Such wholly owned subsidiaries include Pratt Casino Corporation ("PCC"), PRT
Funding Corp. ("PRT Funding") and New Jersey Management, Inc. ("NJMI"), all of
which filed petitions for relief under Chapter 11 of the United States
Bankruptcy Code in the United States Bankruptcy Court for the District of
Delaware on May 25, 1999. In addition, GB Holdings, Inc. ("Holdings"), GB
Property Funding Corp. ("GB Property") and Greate Bay Hotel and Casino, Inc.
("GBHC"), at the time all wholly owned subsidiaries of the Company, filed
petitions for relief under Chapter 11 of the United States Bankruptcy Code in
the United States Bankruptcy Court for the District of New Jersey on January 5,
1998.

                                       4
<PAGE>

Positions currently held with PCC, PRT Funding and NJMI:

John Hull                President, Chief Executive Officer and director
Edward T. Pratt, Jr.     Chief Financial Officer and director
Bernard A. Capaldi       Director
Michael J. Chesser       Director

Additional positions held with PCC, PRT Funding and NJMI until January 1998:

John C. Hull             Principal Accounting Officer of PCC and PRT Funding
Jack E. Pratt            Chief Executive Officer and director of PCC; President,
                         Chief Executive Officer and director of PRT Funding;
                         President and director of NJMI
Edward T. Pratt, Jr.     Executive Vice President and Treasurer of NJMI
William D. Pratt         Executive Vice President, General Counsel, Secretary
                         and director of PCC and PRT Funding; Vice President,
                         Secretary and director of NJMI

Positions held with Holdings, GB Property and GBHC until January 1998:

John C. Hull             Principal Accounting Officer of Holdings and GB
                         Property
Jack E. Pratt            Chief Executive Officer and director of Holdings and
                         GBHC; President, Chief Executive Officer and director
                         of GB Property
Edward T. Pratt, Jr.     Director of Holdings, GB Property and GBHC
William D. Pratt         Executive Vice President, General Counsel, Secretary of
                         Holdings and GB Property; director of GBHC
Edward D. Muir           Director of GBHC

Required Vote

     Assuming the presence of a quorum, the holders of at least a plurality of
the issued and outstanding shares of Common Stock present, either in person or
by proxy, at the Annual Meeting must vote in favor in order to elect a director.

Recommendation

THE BOARD OF DIRECTORS UNANIMOUSLY RECOMMENDS A VOTE "FOR" THE ELECTION OF EACH
OF THE INDIVIDUALS NOMINATED FOR ELECTION AS A DIRECTOR.

Board Meetings and Committees

     Nonemployee directors of the Company received an annual fee of $25,000 for
service on the Board of Directors and $1,000 for each Board meeting attended
during 1998. The Board of Directors of the Company held three regularly
scheduled meetings and two telephonic meetings during the year ended December
31, 1998. All directors attended at least 75% of all meetings of the Board of
Directors and its committees for which they were eligible to serve.

     The Board of Directors of the Company has Audit and Compensation
Committees, but does not have a standing nominating committee.

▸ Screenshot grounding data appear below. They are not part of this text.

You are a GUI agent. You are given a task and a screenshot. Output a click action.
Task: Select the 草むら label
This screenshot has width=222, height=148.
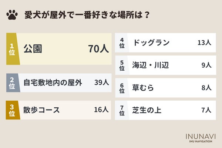143,88
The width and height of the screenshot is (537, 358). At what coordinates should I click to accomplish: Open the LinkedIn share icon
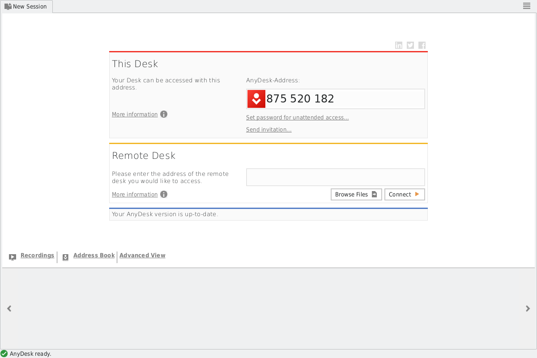pyautogui.click(x=398, y=45)
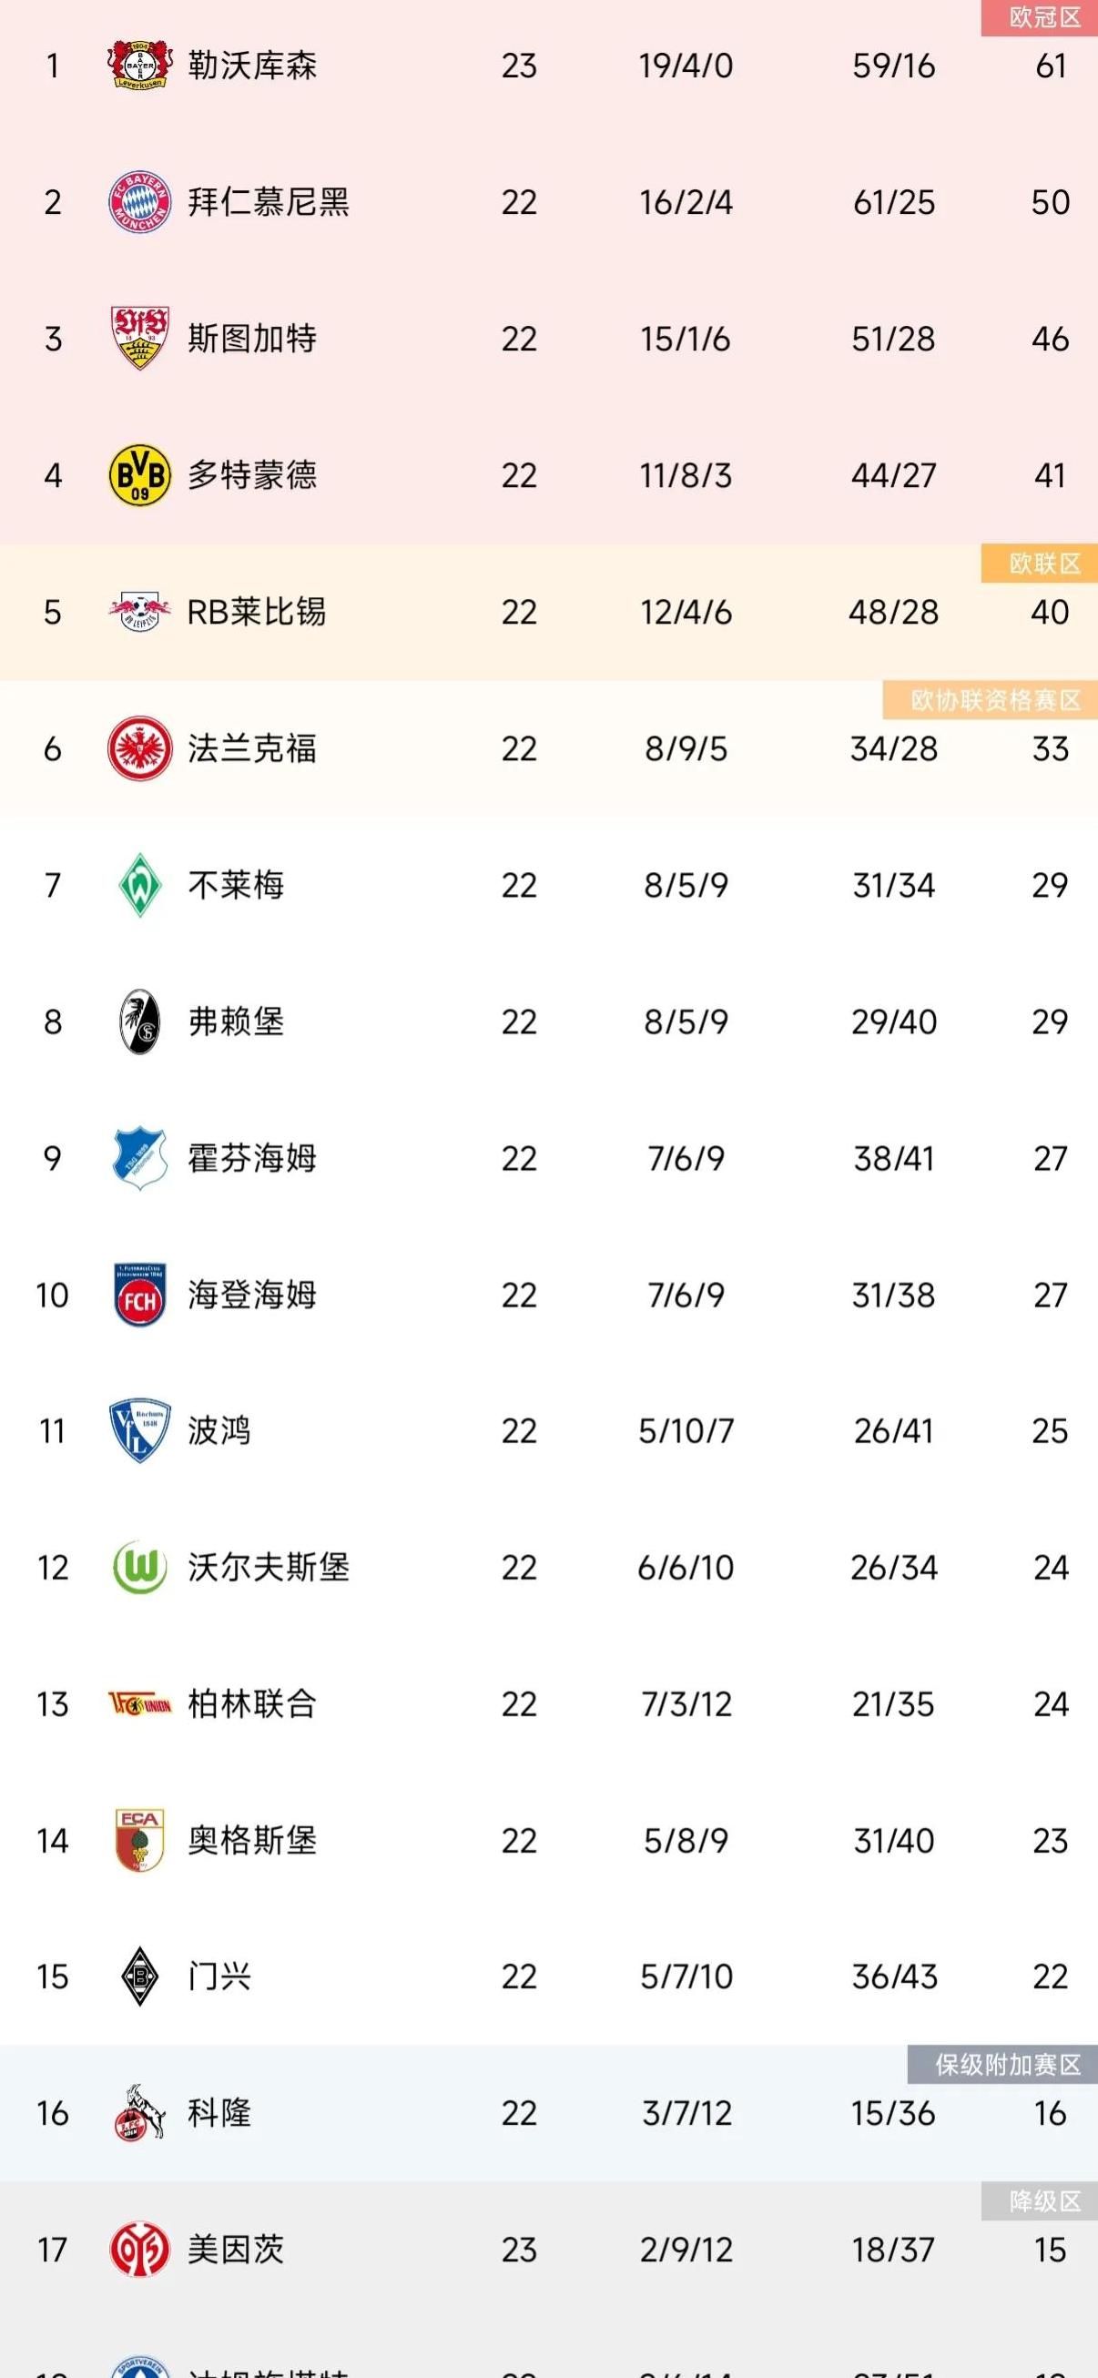This screenshot has height=2378, width=1098.
Task: Tap the Hoffenheim blue club logo
Action: [139, 1158]
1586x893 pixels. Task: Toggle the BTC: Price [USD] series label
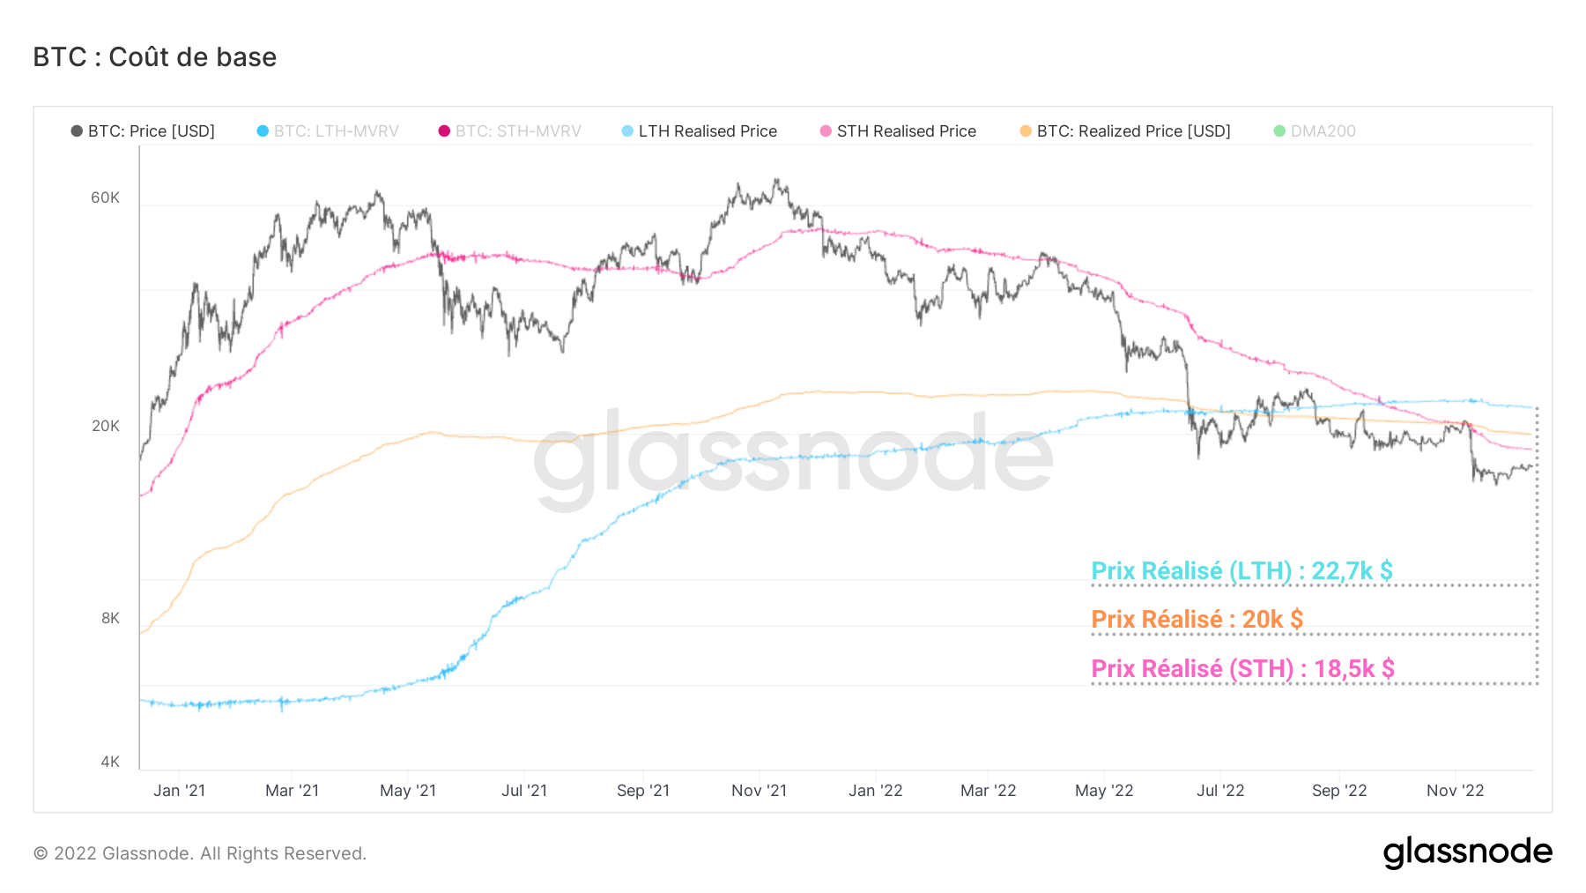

Nonemployee
members of the Audit Committee receive an annual fee of $2,500 for service on
the committee and $500 for each committee meeting attended. No additional
compensation or fees are paid to directors for attending Compensation Committee
meetings.

                                       5
<PAGE>

     Audit Committee.  The Audit Committee has the duty to (i) recommend
annually to the Board of Directors the independent public accountants to be
engaged to audit the books, records and accounts of the Company for the ensuing
year; (ii) arrange the details for the engagement of the independent public
accountants, including the amount they will be paid; (iii) review with the
Company's independent public accountants, as well as the Company's controller
and other appropriate personnel, the Company's general policies and procedures
with respect to audits and accounting and financial controls and the general
accounting and reporting principles that should be applied in preparing the
Company's financial statements; (iv) meet with the independent public
accountants as required and review with them the Company's interim and year-end
financial statements, any certification, report or opinion that the independent
public accountants propose to render in connection with such statements, and any
other appropriate matter; and (v) report to the Board of Directors and take
action on such matters as the Board of Directors may direct it to take. The
Audit committee is comprised of Bernard A. Capaldi, Michael J. Chesser and
Edward T. Pratt, Jr. The Audit committee met four times during 1998.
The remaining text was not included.